Le Pasteurdon fête ses 20 ans. Quel regard portez-vous sur le chemin parcouru ?
Vingt ans, c’est à la fois très court à l’échelle de l’Institut Pasteur – qui fêtera ses 140 ans en 2028 – et considérable pour une opération d’appel à la générosité du grand public (…). C’est le moment de l’année où nos chercheurs ouvrent les portes de leurs laboratoires, expliquent ce qu’ils font, pourquoi ils le font, et où le public peut prendre la mesure très concrète de ce que la science change dans leur vie.
Vingt ans, c’est aussi le temps d’une génération de découvertes scientifiques. Depuis sa création en 2007, le Pasteurdon a permis de financer des avancées majeures : une meilleure compréhension de l’autisme, des progrès décisifs sur le traitement du VIH, de nouveaux outils diagnostiques contre des maladies infectieuses émergentes, ou encore des thérapies géniques contre certaines surdités héréditaires (…).
Pourquoi avoir lancé le programme « Villes Ambassadrices » pour cette édition anniversaire ?
L’Institut Pasteur appartient à toutes celles et tous ceux qui, partout en France, se reconnaissent dans l’héritage de Louis Pasteur et dans l’idée que la science est un bien commun. Vingt villes, pour vingt ans : c’est une manière de dire que la mobilisation contre le cancer, les maladies infectieuses ou les maladies neurodégénératives concernent tous les Français et les Françaises (…).
Concrètement, qu’implique le statut de « Ville Ambassadrice » ?
(…) Cela prend des formes très concrètes selon les territoires : relayer la campagne sur les supports municipaux et les réseaux sociaux, organiser une rencontre avec des scientifiques… Chaque ville adapte le dispositif à sa taille et à ses moyens : il n’y a pas de format unique.
Nous avons souhaité que ce réseau de villes ambassadrices reflète la diversité de la France : des villes de toutes tailles, et partout sur le territoire – de grandes métropoles comme Paris, Lyon ou Bordeaux, à des communes plus petites comme Arbois, Dole ou Hallencourt. Cette diversité porte un message fort : la recherche est l’affaire de toutes et tous, partout.
La présence de Dole et Arbois parmi les 20 villes était-elle une évidence ?

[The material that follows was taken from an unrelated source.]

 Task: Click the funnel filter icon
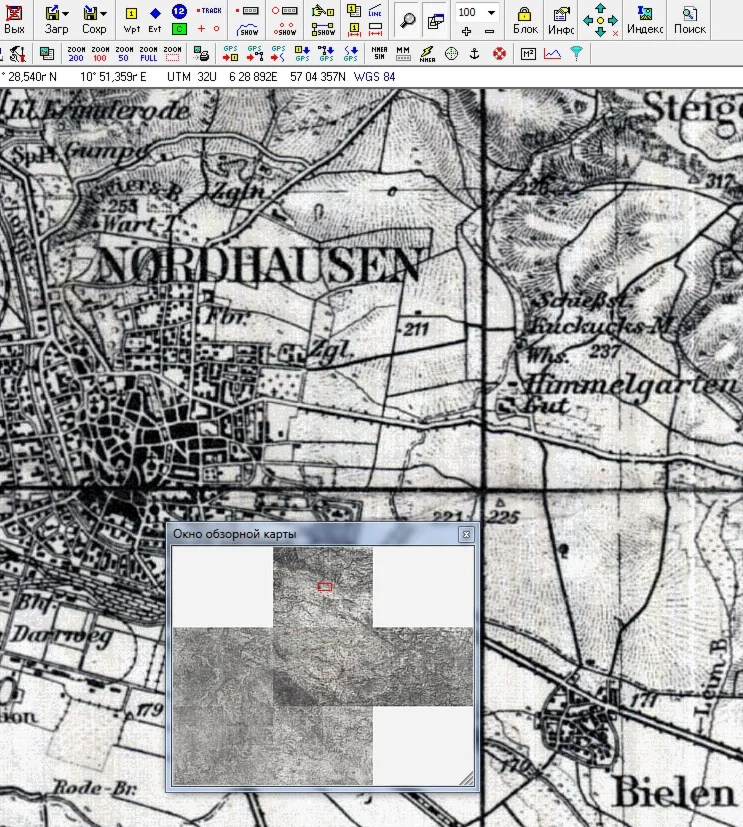click(x=576, y=53)
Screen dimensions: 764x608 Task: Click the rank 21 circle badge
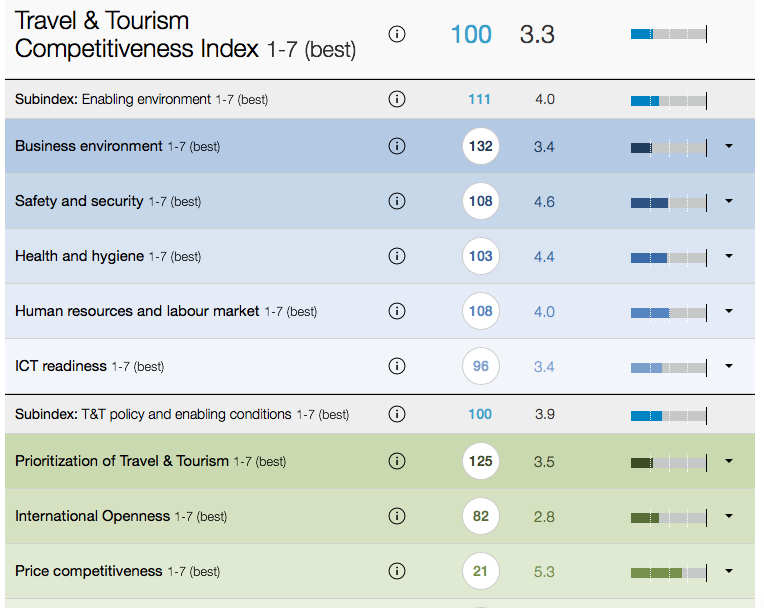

Oui, absolument. Louis Pasteur est né à Dole en 1822, et c’est à Arbois qu’il a grandi, dans la maison familiale qui est aujourd’hui devenue un musée. Je suis très heureux et fier de l’aboutissement, il y a quelques jours, du magnifique projet de restauration conduit dans ce lieu par l’Académie des sciences et grâce à l’engagement sans faille de Pascale Cossart, professeure à l’Institut Pasteur et membre de l’Académie des sciences. Pour les 20 ans du Pasteurdon, il aurait été impossible d’imaginer ce réseau de villes ambassadrices sans ces deux communes qui incarnent, plus que toute autre, les racines de notre histoire.
Que représentent aujourd’hui Dole et Arbois pour l’Institut Pasteur ?
Ces deux villes sont les gardiennes de notre mémoire. Ce lien reste vivant aujourd’hui. Nous avons ainsi prêté quatorze objets originaux pour l’exposition « Bière, des ferments et des hommes », présentée à la Maison natale de Louis Pasteur à Dole. C’est une façon très concrète de faire dialoguer notre patrimoine scientifique avec le territoire qui a vu naître son fondateur.
Comment le Pasteurdon se traduira-t-il concrètement à Dole et Arbois, du 8 au 11 octobre ?
Les deux villes relaieront la campagne du Pasteurdon sur l’ensemble de leurs canaux de communication auprès de leurs administrés. Je veux saluer ici l’engagement des équipes municipales de Dole et d’Arbois, qui se sont saisies du projet avec beaucoup d’enthousiasme.